▶ [Indicación 1]
Transcribe literalmente el fragmento del pasaje sobre el libro de las Lamentaciones que va desde «La composición» hasta «plena y definitiva.», ambos incluidos.
▶ [Indicación 2]
De acuerdo con el pasaje sobre el libro de las Lamentaciones, ¿quién conquistó Jerusalén en el año 586 a.C.?
▶ [Indicación 3]
Prolonga el pasaje sobre el libro de las Lamentaciones a partir de su última oración.

▶ [Pasaje]
++++++++++++++++++++

El libro de las Lamentaciones, atribuido en la Vulgata al profeta Jeremías o de alguna manera relacionado con su obra literaria, es un escrito poco conocido y un tanto oculto del Antiguo Testamento. Tiene como telón de fondo la tragedia de Jerusalén del año 586 a.C.: la capital fue conquistada por Nabucodonosor, rey de Babilonia, después de un largo asedio y completamente devastada; el Templo fue profanado, saqueado, incendiado, destruido y Judea perdió su independencia. Las personas más importantes, aquellos que contaban y que sobrevivieron, fueron enviadas al exilio y deportadas a Babilonia; los que quedaron tuvieron que soportar el peso de la ocupación extranjera. Fue una verdadera catástrofe: impactó dramáticamente en la conciencia histórica del pueblo, que experimentó la destrucción como la desintegración de su propia identidad religiosa y nacional. El libro, por lo tanto, ilustra un tiempo de luto, desolación y muerte, y es precisamente el lamento desconsolado de un momento oscuro en el que se inserta, paradójicamente, una historia de salvación.
Recientemente se publicó en italiano un comentario sobre las Lamentaciones del biblista Pino Stancari: Nei giorni del pianto. Lettura spirituale delle «Lamentazioni»[1] (la traducción al español sería: «En los días del llanto. Lectura espiritual de las “Lamentaciones”»). Debe destacarse la calidad de dicho comentario, pero sobre todo la sorpresa que provoca la palabra de Dios, que viene a nosotros para comprender el tiempo que estamos viviendo. El libro «nos ha obligado a tomar conciencia de lo luctuoso y trágico que es la historia de la humanidad, hoy como ayer, en muchos países del mundo, como actualmente en Europa»[2], y ahora también en el Medio Oriente. Precisamente las trágicas vicisitudes que estamos sufriendo nos llevan a leer esta obra para captar su actualidad y obtener ayuda para interpretar nuestra experiencia, porque «la Palabra de Dios nunca traiciona los encuentros con la historia del pueblo cristiano, que está rigurosamente entrelazada con la historia de la familia humana»[3].
La composición
El libro está estructurado en cinco poemas, que corresponden a otros tantos capítulos de la obra, cada uno con su propio desarrollo, pero con una temática común: la destrucción de Jerusalén, la devastación de toda la nación, la violencia y las humillaciones sufridas por el pueblo. Los poemas están compuestos en estrofas, de modo que cada una comienza con una letra del alfabeto hebreo, desde alef hasta tau[4]. Esta estructura compositiva, llamada «acróstico», tiene su razón de ser: cuando no se puede decir todo, e incluso, cuando no se puede decir nada en absoluto, entonces se puede llorar. La interpretación del autor sobre esto es interesante: las 22 letras del alfabeto hebreo aluden a todo lo que no se puede decir, y transmiten con el lamento la integridad de un mensaje que, en la experiencia de las personas afectadas dramáticamente, dice una verdad plena y definitiva.

++++++++++++++++++++

▶ [Filas de datos]
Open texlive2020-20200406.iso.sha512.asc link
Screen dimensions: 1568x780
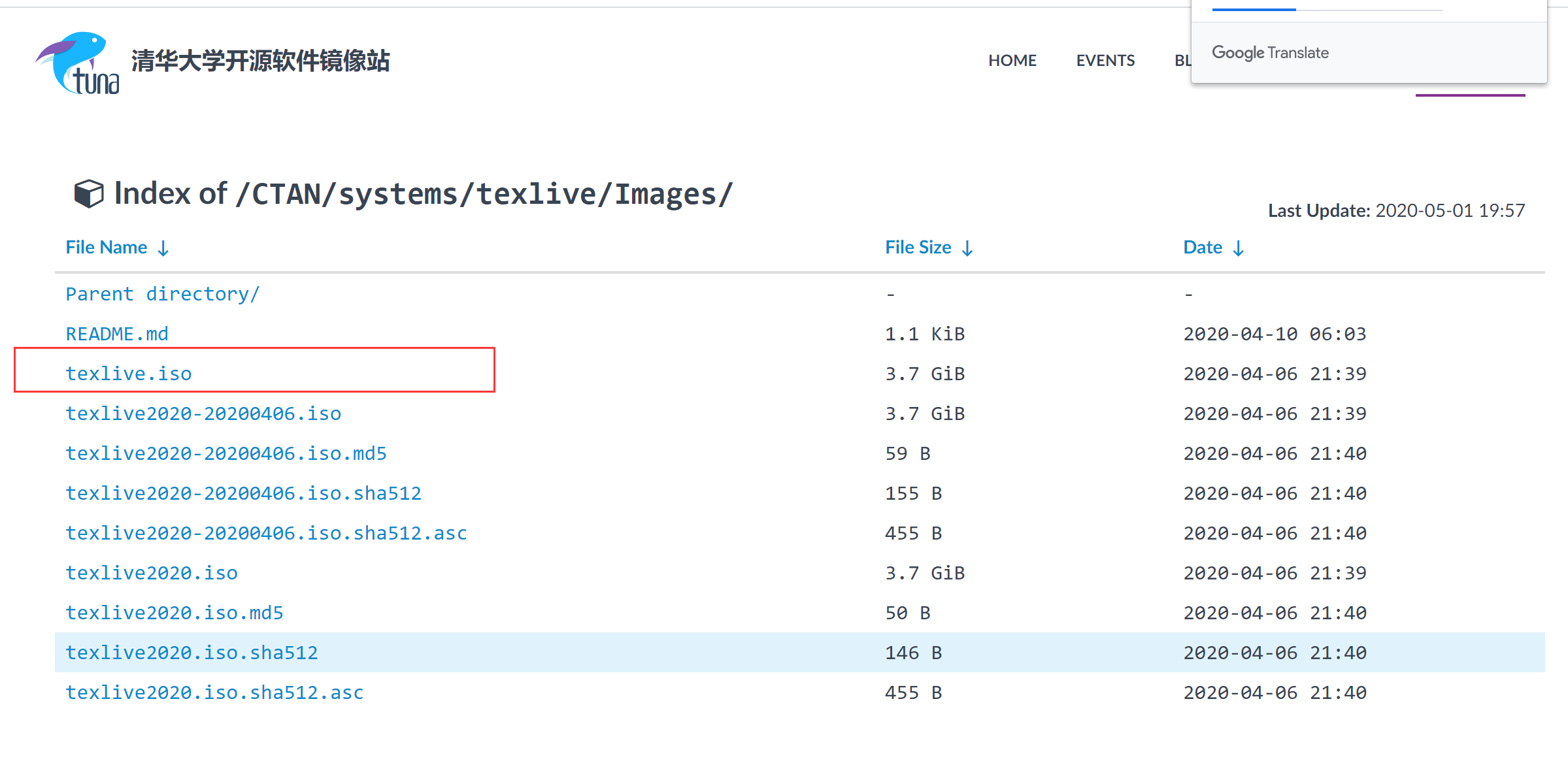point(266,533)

++++++++++++++++++++

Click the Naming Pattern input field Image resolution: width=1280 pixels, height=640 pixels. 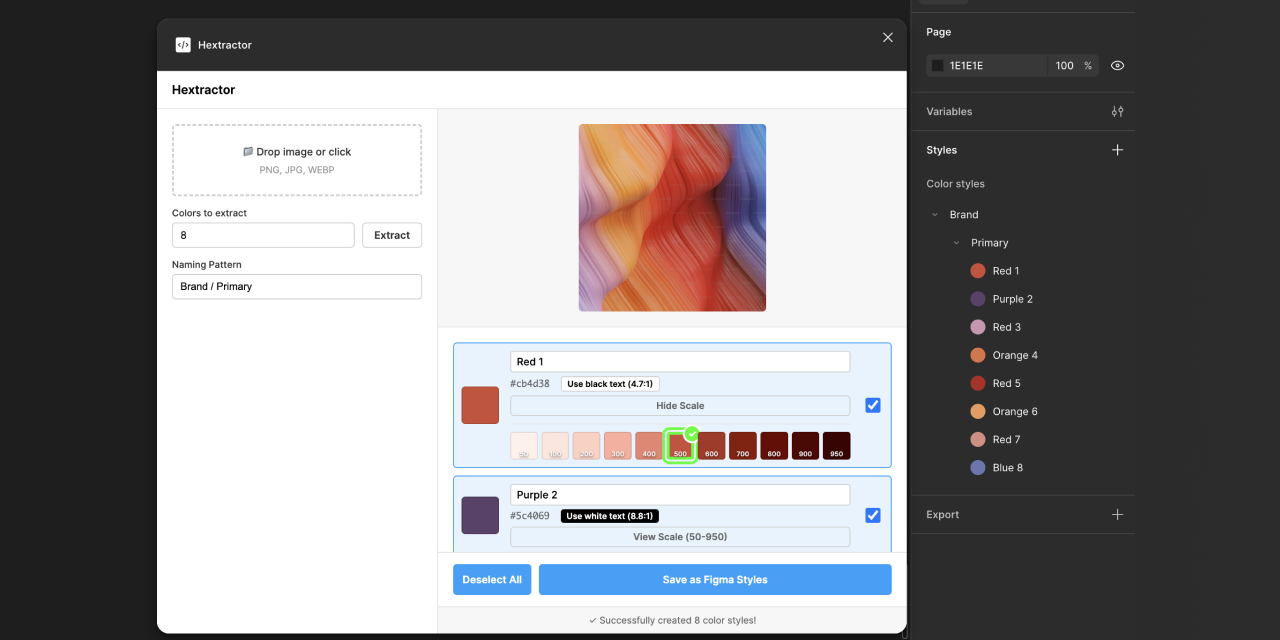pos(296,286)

++++++++++++++++++++

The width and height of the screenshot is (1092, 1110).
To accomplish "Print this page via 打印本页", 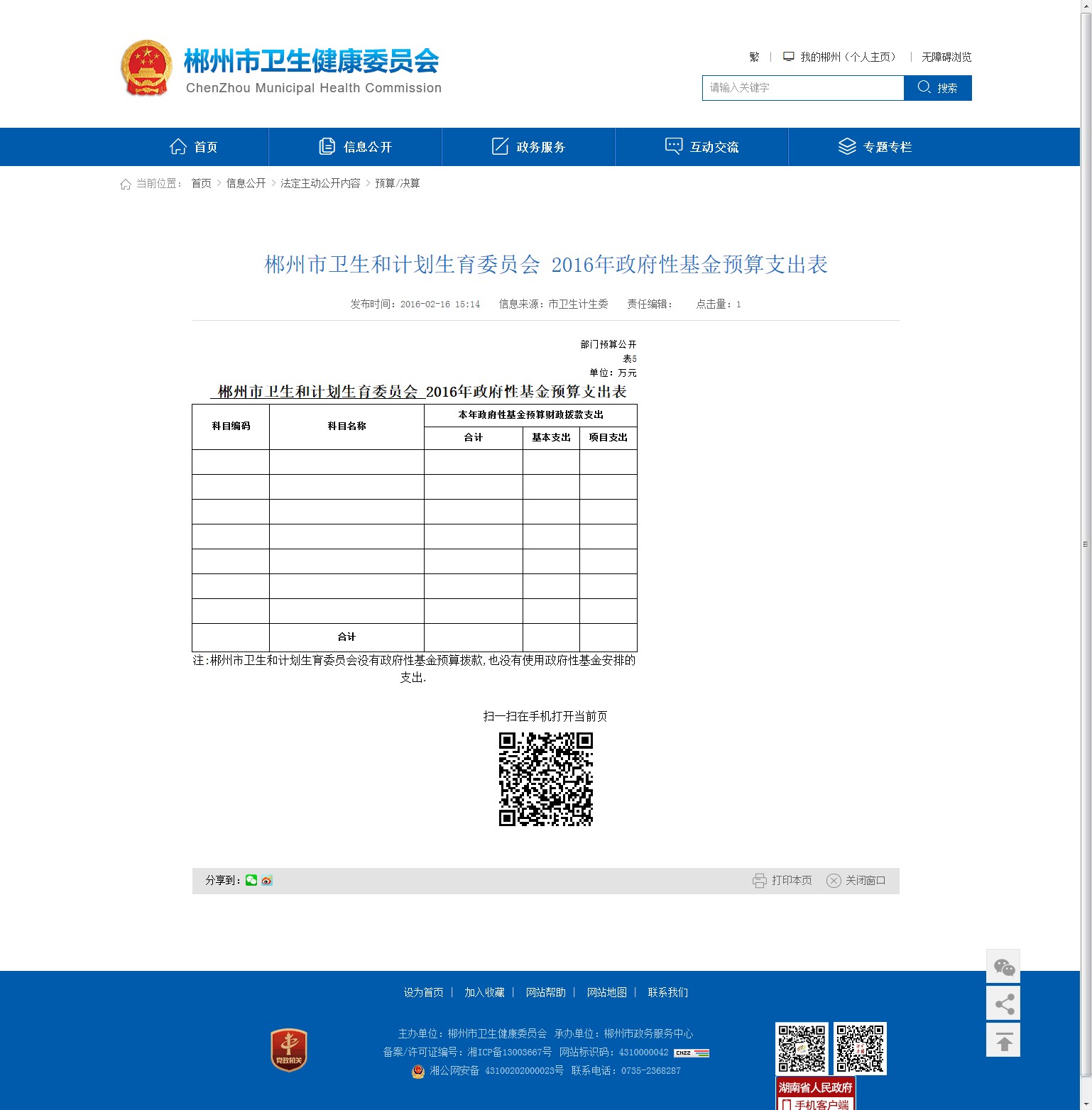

++++++++++++++++++++

▶ [Respuesta escrita 1]
La composición
El libro está estructurado en cinco poemas, que corresponden a otros tantos capítulos de la obra, cada uno con su propio desarrollo, pero con una temática común: la destrucción de Jerusalén, la devastación de toda la nación, la violencia y las humillaciones sufridas por el pueblo. Los poemas están compuestos en estrofas, de modo que cada una comienza con una letra del alfabeto hebreo, desde alef hasta tau[4]. Esta estructura compositiva, llamada «acróstico», tiene su razón de ser: cuando no se puede decir todo, e incluso, cuando no se puede decir nada en absoluto, entonces se puede llorar. La interpretación del autor sobre esto es interesante: las 22 letras del alfabeto hebreo aluden a todo lo que no se puede decir, y transmiten con el lamento la integridad de un mensaje que, en la experiencia de las personas afectadas dramáticamente, dice una verdad plena y definitiva.

▶ [Respuesta escrita 2]
Nabucodonosor, rey de Babilonia.

▶ [Respuesta escrita 3]
El inicio del volumen está marcado por un centro que constituye el eje de la historia: Jerusalén. No se trata simplemente de un lugar geográfico, sino de un «signo sacramental, que remite a la presencia y promesas con las cuales [Dios] se ha revelado a su pueblo. […] Promesas que Dios se ha comprometido a cumplir desde el principio de la historia de la salvación […] y que luego encontraron su síntesis en la promesa mesiánica»[5]. Jerusalén es la ciudad de David, la ciudad real, el punto de referencia de todas las tribus de Israel: así asume una misión particular en la historia de la salvación, con la confianza de que el trono de David permanecería estable para siempre.
Mucho antes de la conquista de Nabucodonosor, hubo un período de veinte años en el que ocurrió un episodio que contribuyó a consagrar este valor único y extraordinario de Jerusalén. En el año 721 a.C., los asirios conquistaron y destruyeron el Reino de Israel; en los años siguientes, con su inmenso ejército, penetraron en el Reino de Judá, llegando a sitiar a Jerusalén, la capital. Lo que realmente sucedió históricamente no lo sabemos con certeza. Lo que sí sabemos es que la ciudad no fue conquistada, y los asirios se retiraron en el 701 a.C., desapareciendo sin dejar rastro. Tal vez hubo una epidemia repentina, esa es la interpretación de 2 Re 19:35-37, o tal vez la urgencia de regresar a Nínive; el hecho es que Jerusalén no fue afectada. Este episodio infundió una extraordinaria confianza en la estabilidad y solidez incuestionable de la ciudad, que nunca más sería sitiada y conquistada.
Sin embargo, la historia demostraría que las cosas serían diferentes: en el 586 a.C., Jerusalén fue conquistada y destruida. La confianza en su solidez fue dramáticamente traicionada. Lo que muchos esperaban, la repetición del milagro del 701, no ocurrió.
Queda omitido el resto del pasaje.